**DOCUMENT TEXT**
•••••

Estimating the causal effect of treatment with direct-acting antivirals on kidney function among individuals with hepatitis C virus infection

BACKGROUND: Direct-acting antivirals (DAA) are highly effective at treating Hepatitis C virus (HCV) infection, with a cure rate >95%. However, the effect of DAAs on kidney function remains debated. METHODS: We analyzed electronic health record data for DAA-naive patients with chronic HCV infection engaged in HCV care at Boston Medical Center between 2014 and 2018. We compared the following hypothetical interventions using causal inference methods: 1) initiation of DAA and 2) no DAA initiation. For patients with normal kidney function at baseline (eGFR>90 ml/min/1.73m(2)), we estimated and compared the risk for reaching Stage 3 chronic kidney disease (CKD) (eGFR≤60 ml/min/1.73m(2)) under each intervention. For patients with baseline CKD Stages 2–4 (15<eGFR≤90 ml/min/1.73m(2)), we estimated and compared the mean change in eGFR at 2 years after baseline under each intervention. We used the parametric g-formula to adjust our estimates for baseline and time-varying confounders. RESULTS: First, among 1390 patients with normal kidney function at baseline the estimated 2-year risk difference (95% CI) of reaching Stage 3 CKD for DAA initiation versus no DAA was -1% (-3, 2). Second, among 733 patients with CKD Stage 2–4 at baseline the estimated 2-year mean difference in change in eGFR for DAA initiation versus no DAA therapy was -3 ml/min/1.73m(2) (-8, 2). CONCLUSIONS: We found no effect of DAA initiation on kidney function, independent of baseline renal status. This suggests that DAAs may not be nephrotoxic; furthermore, in the short-term, HCV clearance may not improve CKD.

•••••

**EXERCISE AIM**
Summarize the abstract on direct-acting antivirals and kidney function in two sentences.

•••••

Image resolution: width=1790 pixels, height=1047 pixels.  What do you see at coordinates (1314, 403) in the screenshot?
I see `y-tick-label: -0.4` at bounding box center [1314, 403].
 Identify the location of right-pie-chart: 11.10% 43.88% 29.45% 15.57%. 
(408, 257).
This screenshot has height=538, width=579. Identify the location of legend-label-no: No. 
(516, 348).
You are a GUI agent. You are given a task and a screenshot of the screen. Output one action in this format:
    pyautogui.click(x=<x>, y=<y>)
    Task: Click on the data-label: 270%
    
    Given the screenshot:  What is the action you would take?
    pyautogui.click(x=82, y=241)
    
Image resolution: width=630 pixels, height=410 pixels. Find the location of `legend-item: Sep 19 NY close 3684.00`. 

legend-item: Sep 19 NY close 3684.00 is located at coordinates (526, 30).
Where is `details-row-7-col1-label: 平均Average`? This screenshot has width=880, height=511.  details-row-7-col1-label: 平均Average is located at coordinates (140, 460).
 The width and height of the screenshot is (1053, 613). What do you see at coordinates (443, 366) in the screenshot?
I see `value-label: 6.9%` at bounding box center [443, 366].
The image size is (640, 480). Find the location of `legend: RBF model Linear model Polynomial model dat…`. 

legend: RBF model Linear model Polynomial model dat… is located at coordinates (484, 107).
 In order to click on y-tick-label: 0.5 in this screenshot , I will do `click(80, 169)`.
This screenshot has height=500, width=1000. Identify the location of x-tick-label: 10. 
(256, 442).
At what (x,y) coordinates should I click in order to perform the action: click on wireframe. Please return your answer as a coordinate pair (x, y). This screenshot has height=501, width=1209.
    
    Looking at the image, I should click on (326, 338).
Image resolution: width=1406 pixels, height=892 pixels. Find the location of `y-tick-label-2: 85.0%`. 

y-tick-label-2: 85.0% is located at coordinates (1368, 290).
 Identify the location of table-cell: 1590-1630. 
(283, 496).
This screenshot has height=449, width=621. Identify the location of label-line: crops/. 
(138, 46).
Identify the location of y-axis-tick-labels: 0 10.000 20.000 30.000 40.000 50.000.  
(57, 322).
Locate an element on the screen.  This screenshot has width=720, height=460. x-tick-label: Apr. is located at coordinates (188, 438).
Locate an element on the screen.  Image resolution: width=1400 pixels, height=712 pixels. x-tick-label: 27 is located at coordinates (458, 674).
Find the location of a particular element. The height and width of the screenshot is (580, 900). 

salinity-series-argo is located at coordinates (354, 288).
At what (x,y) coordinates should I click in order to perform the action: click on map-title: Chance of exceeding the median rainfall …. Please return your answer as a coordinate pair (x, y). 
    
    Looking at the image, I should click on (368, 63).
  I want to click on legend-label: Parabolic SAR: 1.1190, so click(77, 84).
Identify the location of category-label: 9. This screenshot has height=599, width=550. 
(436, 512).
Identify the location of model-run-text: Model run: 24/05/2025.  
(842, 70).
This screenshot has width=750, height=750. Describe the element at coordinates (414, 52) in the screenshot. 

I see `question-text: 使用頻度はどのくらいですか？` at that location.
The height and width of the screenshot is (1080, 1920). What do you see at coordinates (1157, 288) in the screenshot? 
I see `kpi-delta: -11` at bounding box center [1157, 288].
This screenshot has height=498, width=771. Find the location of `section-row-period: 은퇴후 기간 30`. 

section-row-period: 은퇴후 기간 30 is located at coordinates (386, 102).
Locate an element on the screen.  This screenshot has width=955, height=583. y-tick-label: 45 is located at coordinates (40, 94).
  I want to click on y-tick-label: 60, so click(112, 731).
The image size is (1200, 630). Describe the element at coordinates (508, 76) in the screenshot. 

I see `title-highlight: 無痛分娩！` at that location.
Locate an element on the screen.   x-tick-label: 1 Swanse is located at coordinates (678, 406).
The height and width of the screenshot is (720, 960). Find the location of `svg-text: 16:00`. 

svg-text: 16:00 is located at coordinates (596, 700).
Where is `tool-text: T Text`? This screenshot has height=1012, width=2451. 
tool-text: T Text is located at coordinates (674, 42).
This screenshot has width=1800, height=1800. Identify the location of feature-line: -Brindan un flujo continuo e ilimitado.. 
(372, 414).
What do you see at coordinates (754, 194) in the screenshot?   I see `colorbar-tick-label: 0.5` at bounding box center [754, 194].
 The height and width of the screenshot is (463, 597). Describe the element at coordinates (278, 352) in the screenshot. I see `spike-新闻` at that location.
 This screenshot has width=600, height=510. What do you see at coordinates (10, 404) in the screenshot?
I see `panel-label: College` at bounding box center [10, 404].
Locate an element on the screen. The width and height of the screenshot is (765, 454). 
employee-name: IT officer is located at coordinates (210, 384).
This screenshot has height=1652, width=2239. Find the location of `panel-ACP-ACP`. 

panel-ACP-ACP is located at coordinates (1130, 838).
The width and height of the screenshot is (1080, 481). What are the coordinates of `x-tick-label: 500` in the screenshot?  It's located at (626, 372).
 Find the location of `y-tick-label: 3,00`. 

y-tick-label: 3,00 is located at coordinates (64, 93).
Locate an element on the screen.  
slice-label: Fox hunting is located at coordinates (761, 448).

•••••

**RESPONSE BOX**
Using electronic health record data from patients with chronic hepatitis C treated at Boston Medical Center between 2014 and 2018, the researchers compared starting direct-acting antivirals with not starting them and adjusted for confounders with the parametric g-formula. They found no effect of starting these drugs on kidney function regardless of baseline kidney status, which suggests the drugs may not be harmful to the kidneys and that clearing the virus may not improve chronic kidney disease in the short term.